REQUIREMENT: Pictures in the listing should not be copied. Reproduce, word for word, each line from the one holding "Screen dimensions: 842x720" through the final line.

MATERIAL FOR THIS TASK:
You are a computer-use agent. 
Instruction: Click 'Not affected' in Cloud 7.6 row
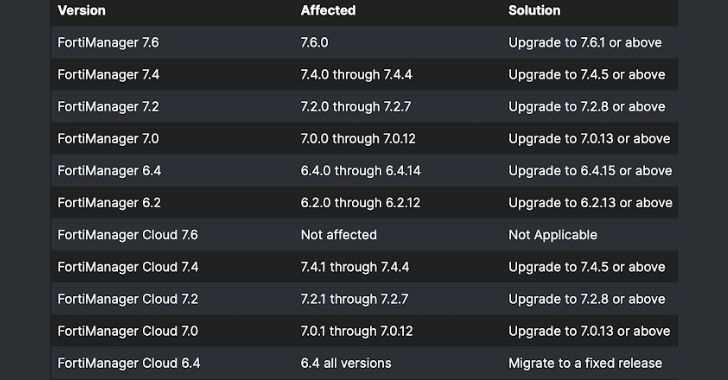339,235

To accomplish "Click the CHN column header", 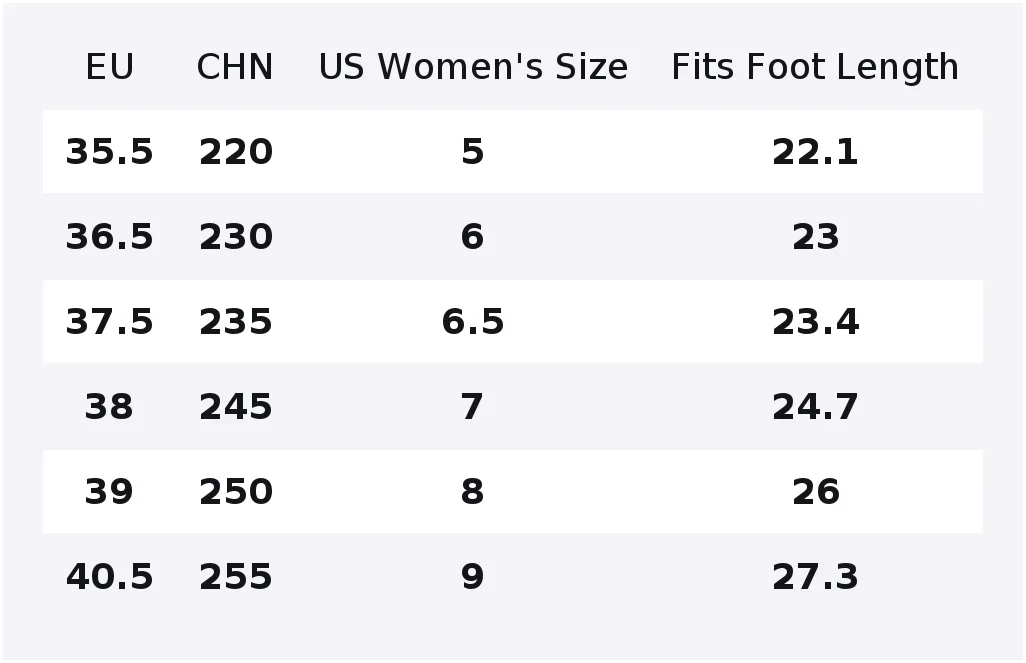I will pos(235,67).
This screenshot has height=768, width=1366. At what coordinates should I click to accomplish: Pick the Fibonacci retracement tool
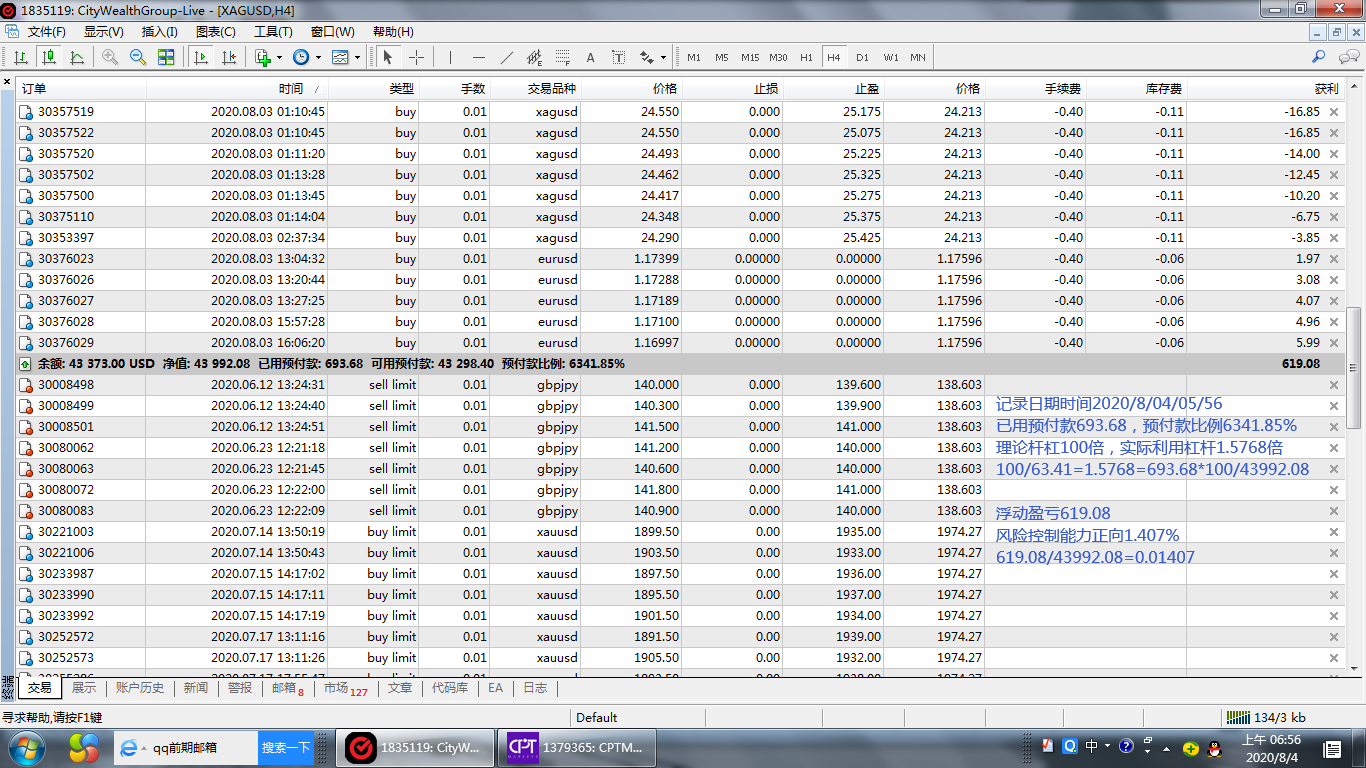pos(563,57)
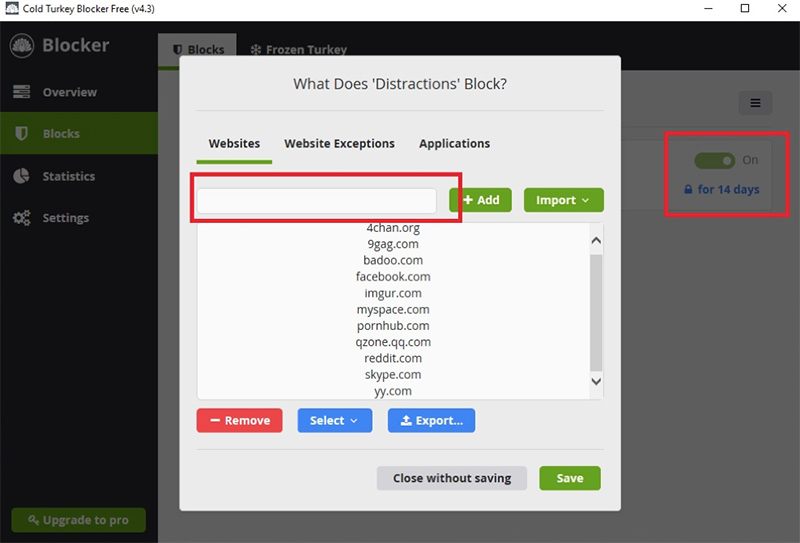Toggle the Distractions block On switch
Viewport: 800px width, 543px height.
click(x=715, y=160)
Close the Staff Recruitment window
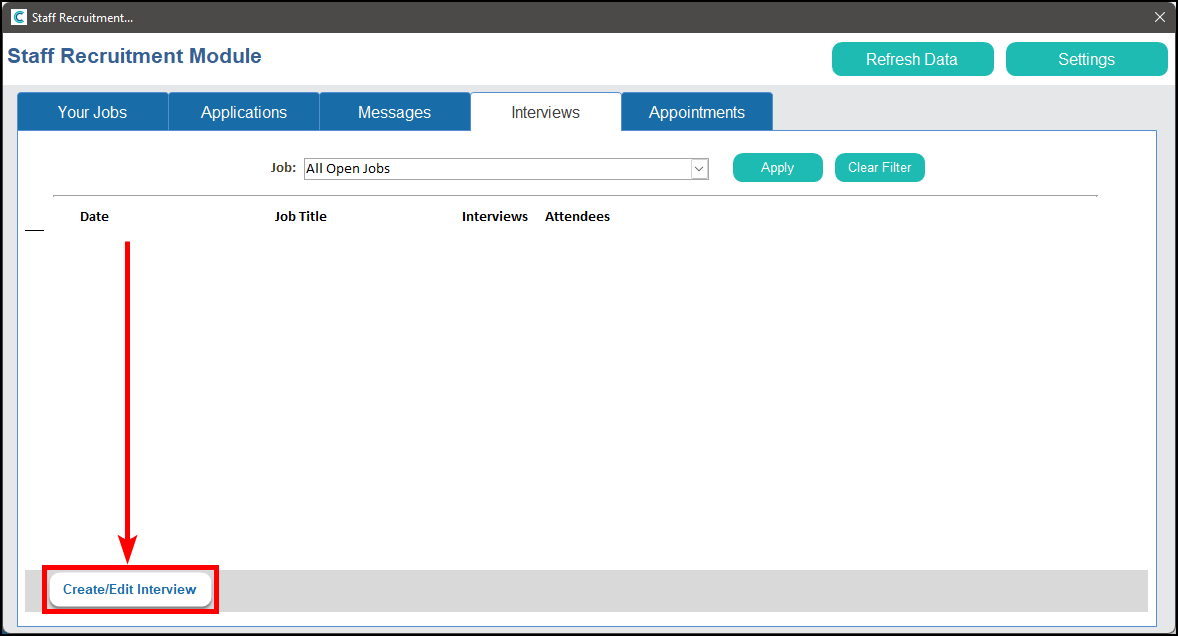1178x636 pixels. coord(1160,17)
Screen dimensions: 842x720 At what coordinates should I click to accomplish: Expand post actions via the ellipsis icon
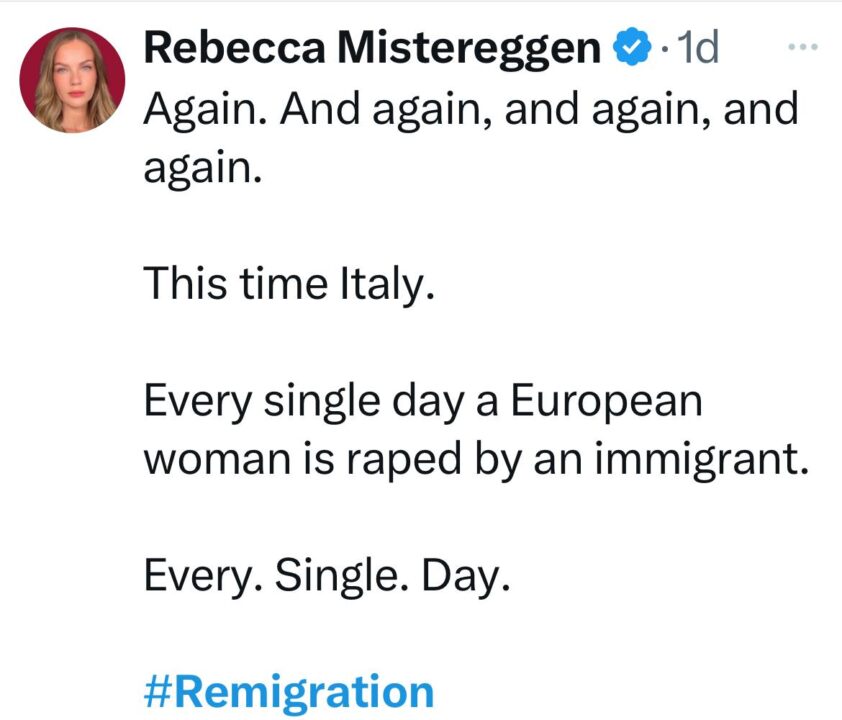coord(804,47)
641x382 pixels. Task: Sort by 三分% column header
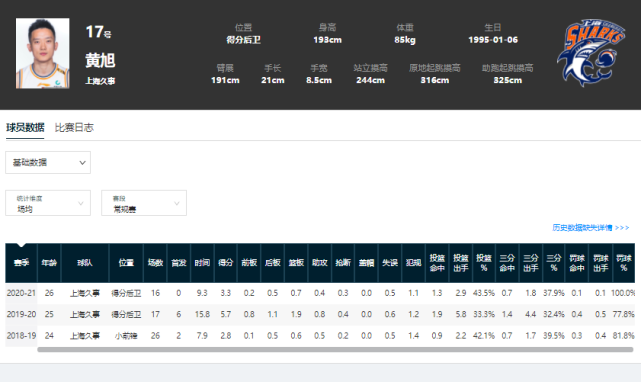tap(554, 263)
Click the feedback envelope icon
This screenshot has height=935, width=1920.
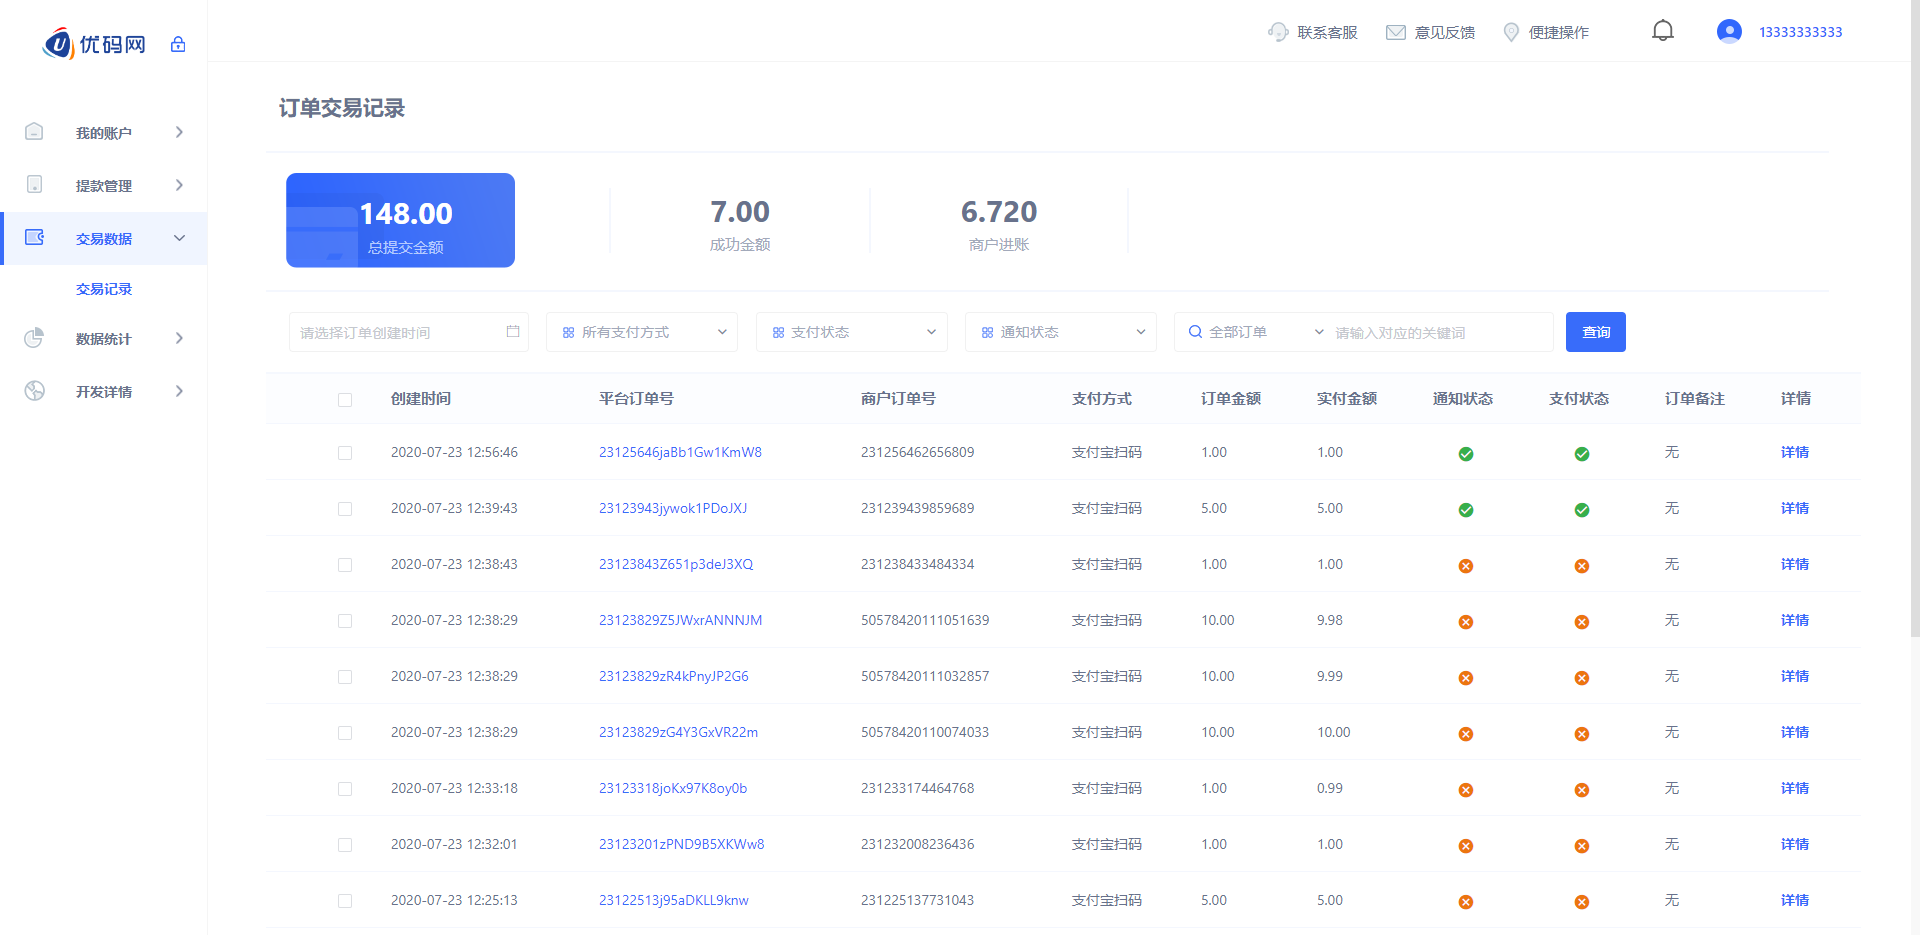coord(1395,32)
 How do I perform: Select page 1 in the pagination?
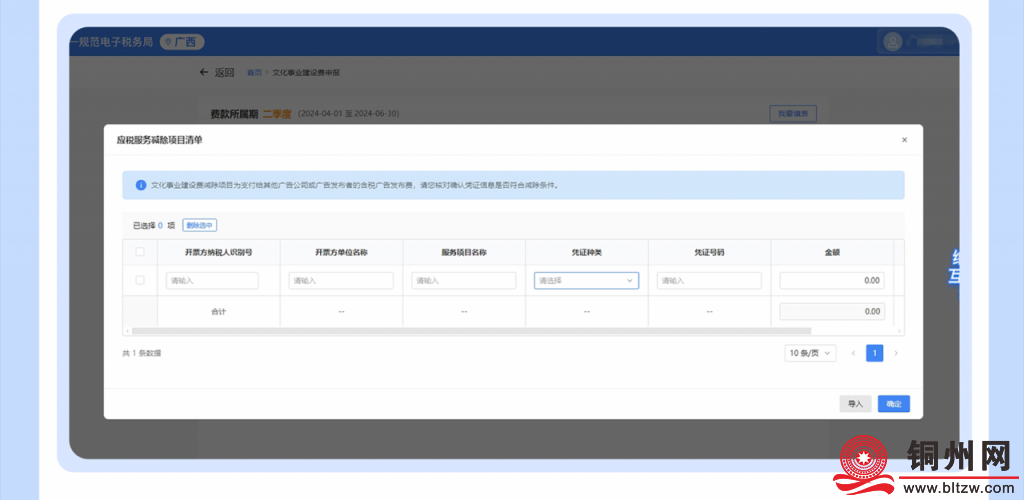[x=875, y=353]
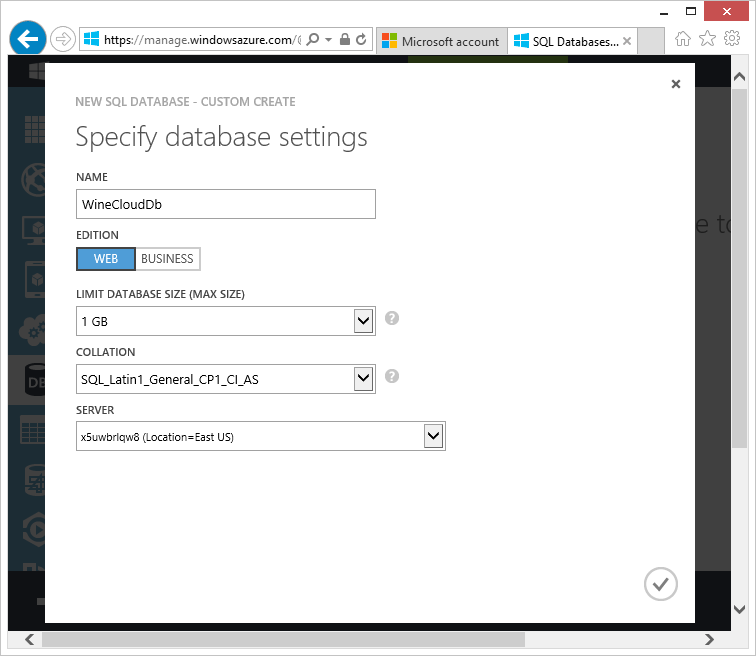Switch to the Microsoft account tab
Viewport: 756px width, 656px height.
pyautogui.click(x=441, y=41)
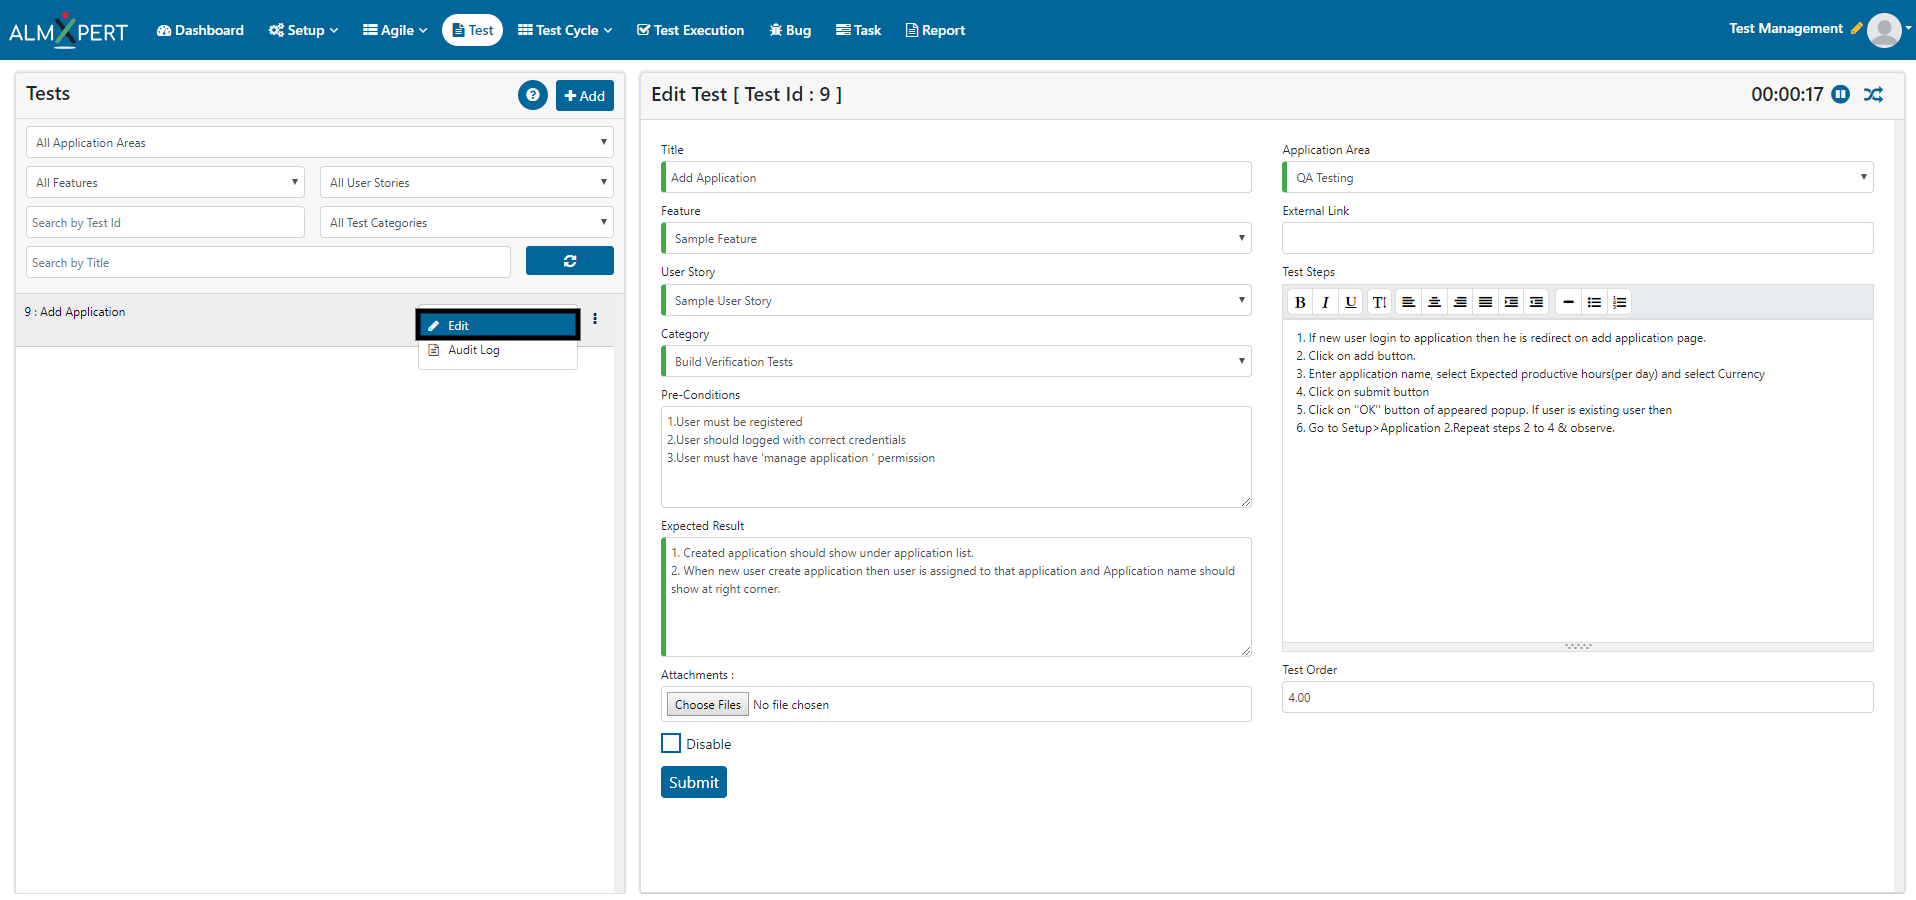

ANSWER TO THIS EXERCISE:
Screen dimensions: 842x720 At what coordinates should I click to accomplish: Expand post actions via the ellipsis icon
coord(804,47)
641x382 pixels. Task: Sort by 三分% column header
tap(554, 263)
Click the feedback envelope icon
This screenshot has height=935, width=1920.
coord(1395,32)
 How do I perform: Select page 1 in the pagination?
[x=875, y=353]
Switch to the Microsoft account tab
Viewport: 756px width, 656px height.
pyautogui.click(x=441, y=41)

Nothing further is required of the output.